* Extracto proporcionado
+---+

El triunfo de Abelardo de la Espriella en la primera vuelta presidencial de Colombia no solo remeció el tablero político. También movió al mercado.
Pues, tras imponerse con cerca del 43,7% de los votos y pasar al balotaje frente al izquierdista Iván Cepeda, el abogado y empresario colombiano fue recibido con optimismo por los inversionistas.
Por ejemplo, los bonos soberanos del país en dólares subieron en toda la curva de rendimiento, en una señal clara de que el mercado interpreta su avance como una posible corrección de rumbo frente al ciclo económico y político del actual gobierno de
Gustavo Petro.
De la Espriella representa, para buena parte del mercado, una alternativa más favorable a la empresa privada, al ajuste fiscal y a una mayor ortodoxia económica.
Ejes de su programa
Su programa combina tres ejes centrales.
Reducción del gasto público, recortes tributarios y una ofensiva para reactivar sectores como hidrocarburos, minería y actividad productiva privada. En línea con referentes internacionales que admira, como Javier Milei, Donald Trump y Nayib Bukele, el candidato ha prometido usar "la motosierra" para aplicar severos recortes al aparato estatal.
En concreto, el candidato fija como meta un crecimiento del 7% anual y propone combatir la pobreza a través del Plan Cosecha Solidaria. Su agenda fiscal incluye lograr un superávit fiscal primario mediante un ajuste inicial de aproximadamente 70 billones de pesos (cerca de US$19 mil millones) y una reducción de la carga tributaria a empresas que, en su apuesta, incentivaría sus negocios y provocaría mayor recaudación.
Ese discurso ha generado expectativas entre gestores de fondos, especialmente por el deterioro fiscal que arrastra Colombia. La preocupación por el elevado gasto público ya había golpeado al mercado, provocando rebajas en la calificación crediticia y diferenciales más altos que los de países con notas similares.
En ese contexto, varios inversionistas ven en de la Espriella una opción capaz de frenar una mayor erosión fiscal y preservar la independencia del Banco Central, un punto que consideran amenazado durante la administración Petro.

+---+

* Datos proporcionados
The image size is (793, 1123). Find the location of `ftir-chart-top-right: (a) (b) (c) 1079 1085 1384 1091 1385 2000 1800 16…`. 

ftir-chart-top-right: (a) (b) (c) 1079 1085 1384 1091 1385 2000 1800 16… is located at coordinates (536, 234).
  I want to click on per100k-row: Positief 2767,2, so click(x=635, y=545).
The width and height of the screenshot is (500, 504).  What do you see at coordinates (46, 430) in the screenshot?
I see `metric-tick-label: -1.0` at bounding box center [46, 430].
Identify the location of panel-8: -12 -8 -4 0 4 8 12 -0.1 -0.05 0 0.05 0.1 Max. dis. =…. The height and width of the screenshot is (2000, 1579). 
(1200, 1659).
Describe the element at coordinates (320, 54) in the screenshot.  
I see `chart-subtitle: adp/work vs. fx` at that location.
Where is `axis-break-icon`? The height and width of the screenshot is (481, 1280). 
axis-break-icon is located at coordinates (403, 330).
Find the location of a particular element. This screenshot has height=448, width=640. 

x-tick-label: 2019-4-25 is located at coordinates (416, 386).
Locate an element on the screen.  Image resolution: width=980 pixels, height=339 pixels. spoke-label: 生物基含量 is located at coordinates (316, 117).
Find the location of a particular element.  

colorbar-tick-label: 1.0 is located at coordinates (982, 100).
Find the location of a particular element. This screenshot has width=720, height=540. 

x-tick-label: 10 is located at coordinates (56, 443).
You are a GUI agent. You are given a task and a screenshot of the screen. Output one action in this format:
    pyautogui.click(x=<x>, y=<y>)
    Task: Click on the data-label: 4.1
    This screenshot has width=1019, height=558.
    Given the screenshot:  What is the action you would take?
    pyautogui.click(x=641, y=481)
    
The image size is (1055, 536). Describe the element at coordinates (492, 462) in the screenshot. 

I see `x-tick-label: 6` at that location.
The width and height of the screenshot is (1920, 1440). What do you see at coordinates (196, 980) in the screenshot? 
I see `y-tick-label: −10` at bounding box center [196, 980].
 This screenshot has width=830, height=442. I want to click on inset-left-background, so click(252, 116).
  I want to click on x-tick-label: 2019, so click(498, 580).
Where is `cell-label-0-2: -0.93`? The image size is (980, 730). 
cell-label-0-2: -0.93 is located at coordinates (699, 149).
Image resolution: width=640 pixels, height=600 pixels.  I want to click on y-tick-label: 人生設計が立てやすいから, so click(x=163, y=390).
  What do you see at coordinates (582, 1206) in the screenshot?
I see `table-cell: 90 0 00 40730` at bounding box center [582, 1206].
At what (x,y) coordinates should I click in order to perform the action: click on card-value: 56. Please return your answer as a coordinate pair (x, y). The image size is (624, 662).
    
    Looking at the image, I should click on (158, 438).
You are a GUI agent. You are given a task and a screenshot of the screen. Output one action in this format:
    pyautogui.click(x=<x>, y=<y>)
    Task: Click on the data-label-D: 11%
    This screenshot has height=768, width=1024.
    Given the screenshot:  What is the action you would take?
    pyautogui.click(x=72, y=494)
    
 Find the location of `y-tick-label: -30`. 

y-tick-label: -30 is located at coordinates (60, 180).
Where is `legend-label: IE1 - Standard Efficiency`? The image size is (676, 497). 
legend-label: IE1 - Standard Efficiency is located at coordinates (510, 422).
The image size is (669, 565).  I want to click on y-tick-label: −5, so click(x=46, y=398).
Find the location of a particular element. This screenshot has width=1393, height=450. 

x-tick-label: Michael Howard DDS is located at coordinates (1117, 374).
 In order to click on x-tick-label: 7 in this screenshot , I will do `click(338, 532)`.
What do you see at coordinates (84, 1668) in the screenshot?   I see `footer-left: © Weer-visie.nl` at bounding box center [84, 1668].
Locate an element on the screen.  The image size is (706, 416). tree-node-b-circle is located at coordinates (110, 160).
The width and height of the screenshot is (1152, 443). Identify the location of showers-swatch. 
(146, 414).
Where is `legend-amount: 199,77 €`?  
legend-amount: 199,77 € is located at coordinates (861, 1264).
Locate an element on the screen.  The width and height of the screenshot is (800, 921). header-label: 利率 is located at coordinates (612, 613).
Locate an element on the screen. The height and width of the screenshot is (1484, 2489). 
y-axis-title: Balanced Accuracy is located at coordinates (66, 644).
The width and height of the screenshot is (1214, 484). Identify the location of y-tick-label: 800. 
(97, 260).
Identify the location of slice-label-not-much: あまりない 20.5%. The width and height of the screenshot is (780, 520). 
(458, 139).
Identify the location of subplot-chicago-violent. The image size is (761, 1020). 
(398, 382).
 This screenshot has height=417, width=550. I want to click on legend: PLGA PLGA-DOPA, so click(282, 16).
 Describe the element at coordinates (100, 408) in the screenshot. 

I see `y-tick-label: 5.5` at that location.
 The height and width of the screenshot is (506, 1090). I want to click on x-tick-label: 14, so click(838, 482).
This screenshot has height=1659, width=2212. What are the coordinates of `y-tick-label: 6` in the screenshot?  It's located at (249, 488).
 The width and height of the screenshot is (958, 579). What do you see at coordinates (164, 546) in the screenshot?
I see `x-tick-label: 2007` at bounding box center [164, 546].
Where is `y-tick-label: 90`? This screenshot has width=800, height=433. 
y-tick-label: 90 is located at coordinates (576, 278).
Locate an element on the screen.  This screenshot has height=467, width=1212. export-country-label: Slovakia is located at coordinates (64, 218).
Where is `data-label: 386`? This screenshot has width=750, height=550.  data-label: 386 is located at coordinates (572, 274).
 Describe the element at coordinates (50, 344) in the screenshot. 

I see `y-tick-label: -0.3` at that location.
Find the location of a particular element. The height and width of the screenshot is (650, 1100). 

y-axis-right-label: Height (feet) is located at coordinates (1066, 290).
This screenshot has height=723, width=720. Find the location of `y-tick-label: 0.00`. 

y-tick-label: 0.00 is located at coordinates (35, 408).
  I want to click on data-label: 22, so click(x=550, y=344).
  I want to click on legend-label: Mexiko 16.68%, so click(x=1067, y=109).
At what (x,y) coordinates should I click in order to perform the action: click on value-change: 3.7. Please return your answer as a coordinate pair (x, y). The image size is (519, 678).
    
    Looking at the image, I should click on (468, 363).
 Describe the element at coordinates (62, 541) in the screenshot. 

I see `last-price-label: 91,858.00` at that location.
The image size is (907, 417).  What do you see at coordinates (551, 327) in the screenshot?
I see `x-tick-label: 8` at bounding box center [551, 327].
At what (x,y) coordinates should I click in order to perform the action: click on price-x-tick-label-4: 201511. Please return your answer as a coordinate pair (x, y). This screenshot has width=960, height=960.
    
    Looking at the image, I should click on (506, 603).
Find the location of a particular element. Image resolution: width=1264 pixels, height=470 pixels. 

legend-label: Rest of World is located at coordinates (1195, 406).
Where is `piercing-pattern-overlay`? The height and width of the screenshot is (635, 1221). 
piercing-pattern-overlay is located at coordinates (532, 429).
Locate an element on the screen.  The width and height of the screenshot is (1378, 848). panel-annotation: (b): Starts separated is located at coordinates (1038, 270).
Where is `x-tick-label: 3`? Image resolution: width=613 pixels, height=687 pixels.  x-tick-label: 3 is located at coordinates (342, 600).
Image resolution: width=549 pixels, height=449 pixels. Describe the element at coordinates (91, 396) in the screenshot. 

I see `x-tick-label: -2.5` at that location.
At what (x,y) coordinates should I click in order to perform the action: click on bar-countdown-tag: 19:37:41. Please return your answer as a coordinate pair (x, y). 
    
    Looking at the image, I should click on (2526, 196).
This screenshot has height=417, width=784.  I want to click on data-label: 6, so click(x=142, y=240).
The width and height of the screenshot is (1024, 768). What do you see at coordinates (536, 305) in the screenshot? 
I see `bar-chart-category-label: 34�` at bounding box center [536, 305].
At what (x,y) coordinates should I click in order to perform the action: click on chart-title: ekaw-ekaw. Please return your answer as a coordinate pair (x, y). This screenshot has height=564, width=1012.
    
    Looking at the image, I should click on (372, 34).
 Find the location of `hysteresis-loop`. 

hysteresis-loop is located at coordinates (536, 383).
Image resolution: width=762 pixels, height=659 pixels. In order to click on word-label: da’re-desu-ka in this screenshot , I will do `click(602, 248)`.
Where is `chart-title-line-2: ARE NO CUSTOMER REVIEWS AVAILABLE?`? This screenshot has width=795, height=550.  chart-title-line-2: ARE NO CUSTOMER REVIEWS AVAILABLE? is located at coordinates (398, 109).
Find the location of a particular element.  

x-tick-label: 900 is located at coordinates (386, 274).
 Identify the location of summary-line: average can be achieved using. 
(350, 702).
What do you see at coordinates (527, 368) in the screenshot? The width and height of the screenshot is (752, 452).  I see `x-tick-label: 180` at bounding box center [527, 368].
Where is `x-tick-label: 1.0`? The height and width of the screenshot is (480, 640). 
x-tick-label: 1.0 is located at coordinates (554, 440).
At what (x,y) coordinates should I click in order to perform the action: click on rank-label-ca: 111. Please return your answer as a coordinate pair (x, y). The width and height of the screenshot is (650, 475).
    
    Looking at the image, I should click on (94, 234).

+---+

* Conjunto de tareas
• a. Según el extracto sobre De la Espriella, ¿qué porcentaje de los votos obtuvo en la primera vuelta?
• b. Retoma el extracto sobre De la Espriella y el mercado a partir de su última oración.
Los registros no tienen nada que ver con el extracto.

* Sección de respuestas
• a. Cerca del 43,7% de los votos.

• b.
"La combinación de la agenda de seguridad y la actitud hacia un programa de reformas favorable a las empresas resulta más aceptable para los mercados que la administración actual", afirmó Manuel Mondia, gestor de cartera de Aquila Asset Management, según Bloomberg.
El entusiasmo financiero también se explica por contraste.
Su rival en segunda vuelta, Iván Cepeda, es visto como una continuidad del proyecto de Petro, con mayor gasto social, más intervención estatal y una postura más escéptica frente a la influencia de Estados Unidos en la región. Para el mercado, esa opción implicaría más incertidumbre fiscal y regulatoria.
Sin embargo, el apoyo de los inversionistas a de la Espriella no está exento de dudas. Aunque promete controlar el déficit, reducir impuestos y ordenar las cuentas públicas, algunos analistas cuestionan si un candidato de estilo populista y fuertemente personalista será capaz de impulsar recortes de gasto impopulares una vez en el poder.
"De la Espriella es un populista de corazón. Dudo mucho que vaya a hacer los recortes de gastos de los que habla", sostuvo Edwin Gutiérrez, director de deuda soberana de mercados emergentes en Aberdeen a Bloomberg.
Otros, en cambio, creen que su llegada a la presidencia abriría espacio para una reforma fiscal más seria. Desde Bramshill Investments, el gestor Arif Joshi afirmó que el mercado considera probable que el candidato impulse una corrección del déficit y una mayor ortodoxia en el Banco Central.
Orden Público
La agenda económica de De la Espriella también se apoya en una visión dura del orden público.
Para él, seguridad y economía están conectadas, pues combatir narcotráfico, crimen organizado e ilegalidad sería una condición previa para recuperar inversión, productividad y confianza. Por eso su discurso de "mano de hierro" no solo apunta al votante preocupado por la violencia, sino también al empresariado que ve en la inseguridad un freno estructural para el crecimiento.
Aun así, su figura sigue siendo controvertida.
Su pasado como abogado defensor en casos de alta exposición mediática, su tono confrontacional y sus comentarios polémicos generan resistencia en sectores de centro. Ese será uno de sus principales desafíos de cara a la segunda vuelta.